The energy Cheika speaks of was evident in South Africa's drought breaking win in Wellington.
Wave after wave of All Blacks attack in the final quarter was repelled by desperate yet measured South African defence which left nothing in the tank.
But while they were given no hope by most Cheika was not surprised by the result.
"It doesn't surprise me that they can go over and do that at all," he said.
"Good team. To me that's not unexpected.
"I know it is unexpected for most people but I don't see it like that.
"That's what happens when you turn up on the day and you are ready to go.
"Anything can happen in this game."
Cheika's side must turn up and be ready to go from the first whistle on Sunday.
If they are there will be more and more televisions lighting up in the post-midnight hours in the weeks and months to come.
"Talk is cheap. It's on the field where it's going to happen," he said.
"I can make all the messages I like but I'm not a politician.
"I'm a rugby coach and the politicking is done on the field.

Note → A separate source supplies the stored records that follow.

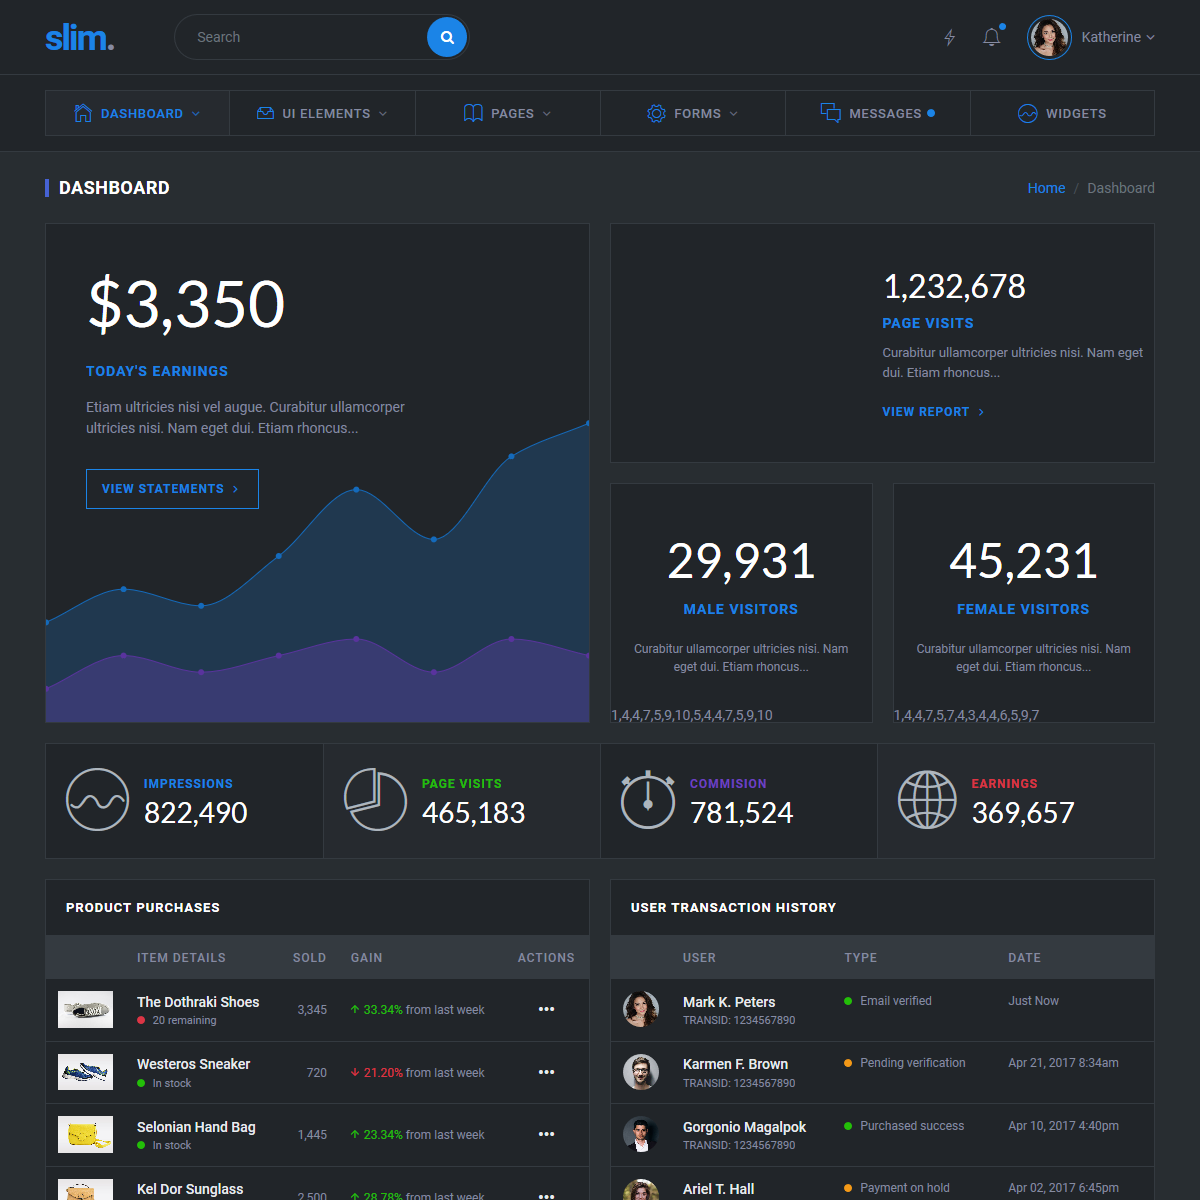Click Katherine's profile avatar
The height and width of the screenshot is (1200, 1200).
tap(1049, 37)
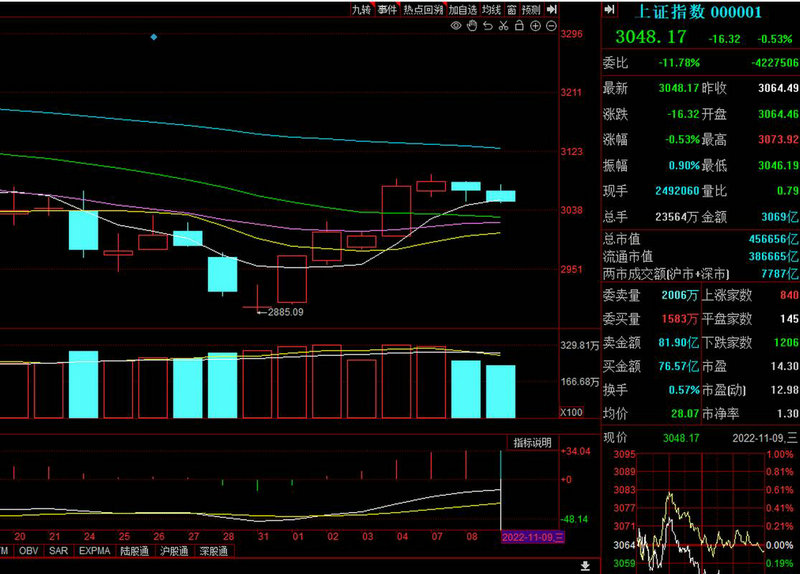Screen dimensions: 800x574
Task: Switch to the EXPMA indicator tab
Action: coord(95,551)
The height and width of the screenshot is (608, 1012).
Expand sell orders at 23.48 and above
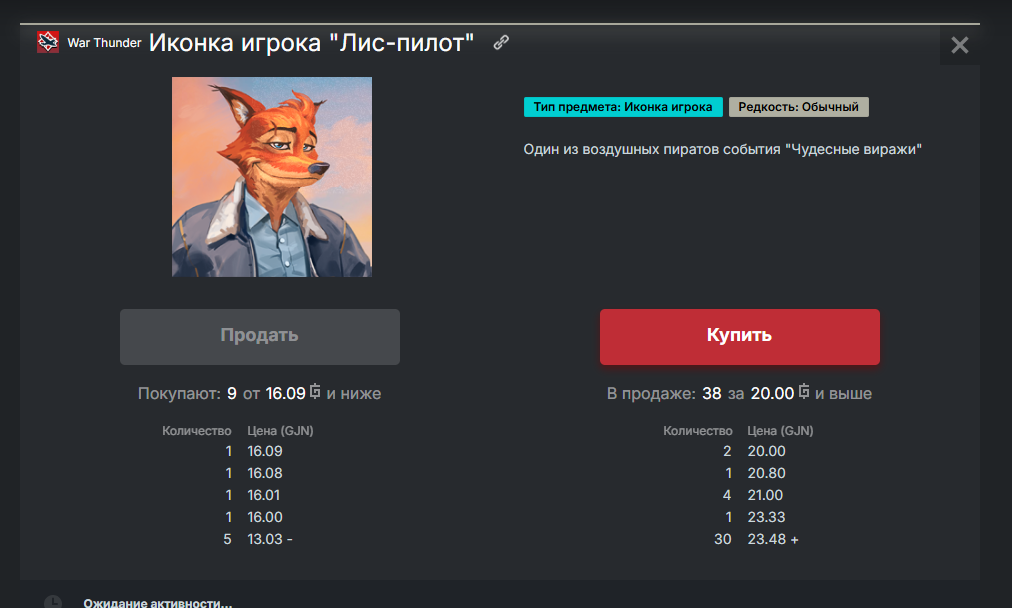click(773, 539)
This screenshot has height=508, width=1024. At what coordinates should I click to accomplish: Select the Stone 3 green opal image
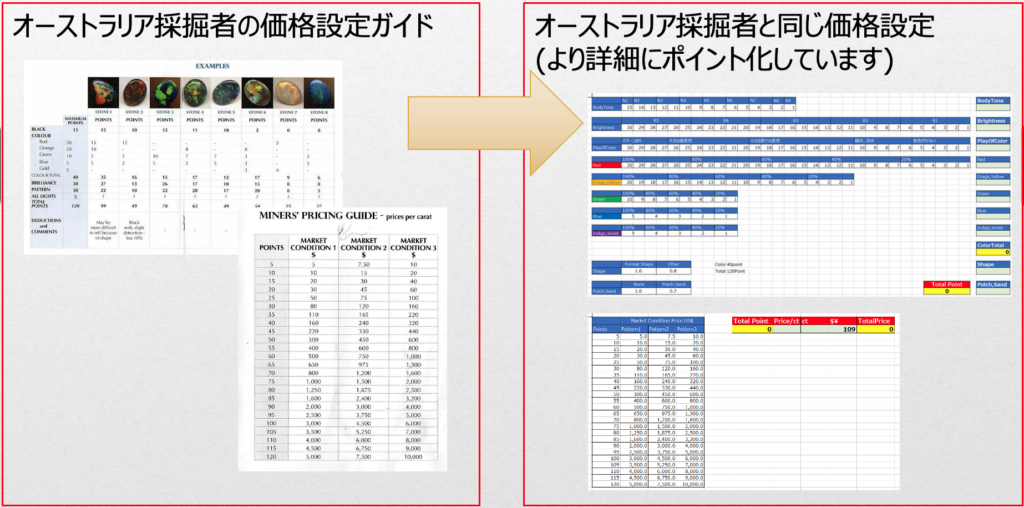pyautogui.click(x=164, y=92)

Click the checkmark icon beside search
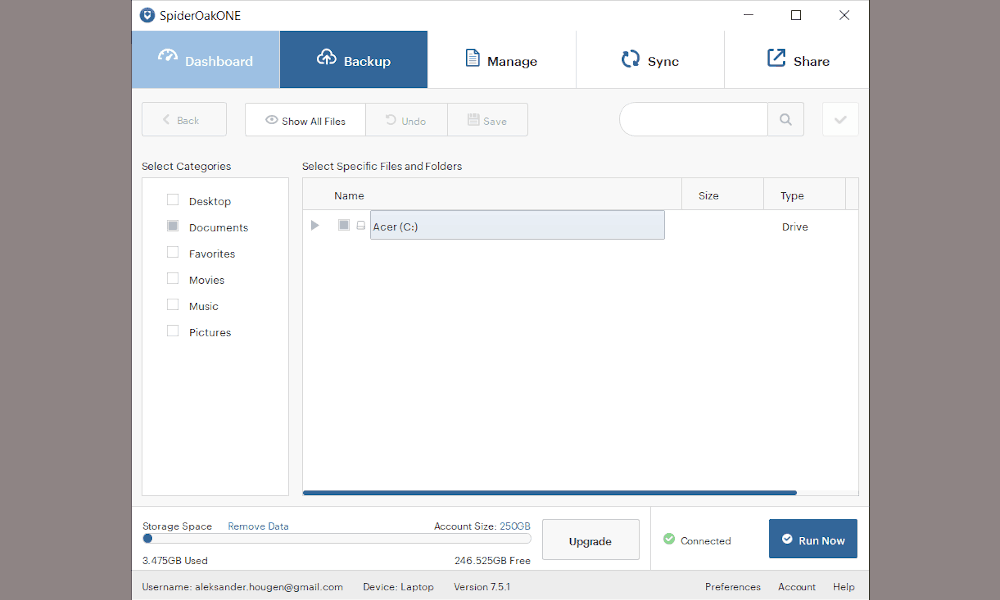[841, 119]
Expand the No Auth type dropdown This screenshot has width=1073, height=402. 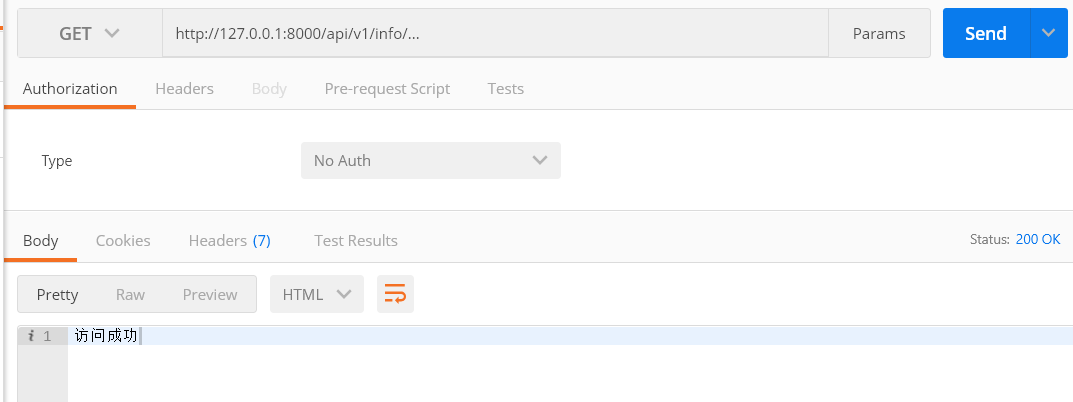[x=430, y=160]
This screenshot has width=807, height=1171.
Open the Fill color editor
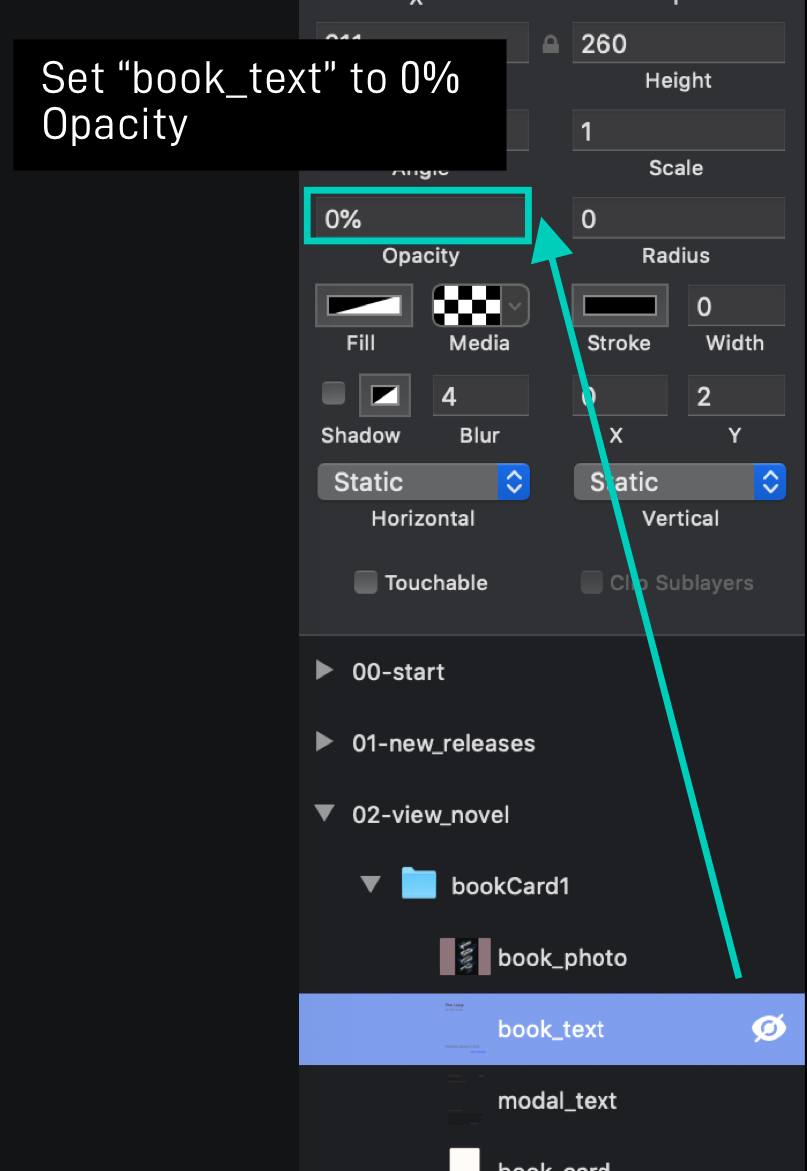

"I get it, mate. Like I said it's been tough.
"(The fans) are only hurting because they want the team to do well.
"Not because they are bitter or anything like that.
"We play well, fans will be there.
"All I want to do is play good footy, make them proud and there will be none of that chat anymore.
"I want the game to prosper in Australia more than anybody.
"And I understand that the team playing well is a beacon for that type of stuff.
"I am doing everything I can to make sure that happens."
The Wallabies face the Springboks in Port Elizabeth on Sunday morning AEST, kicking off at 1:05am, LIVE on FOX SPORTS and Channel Ten.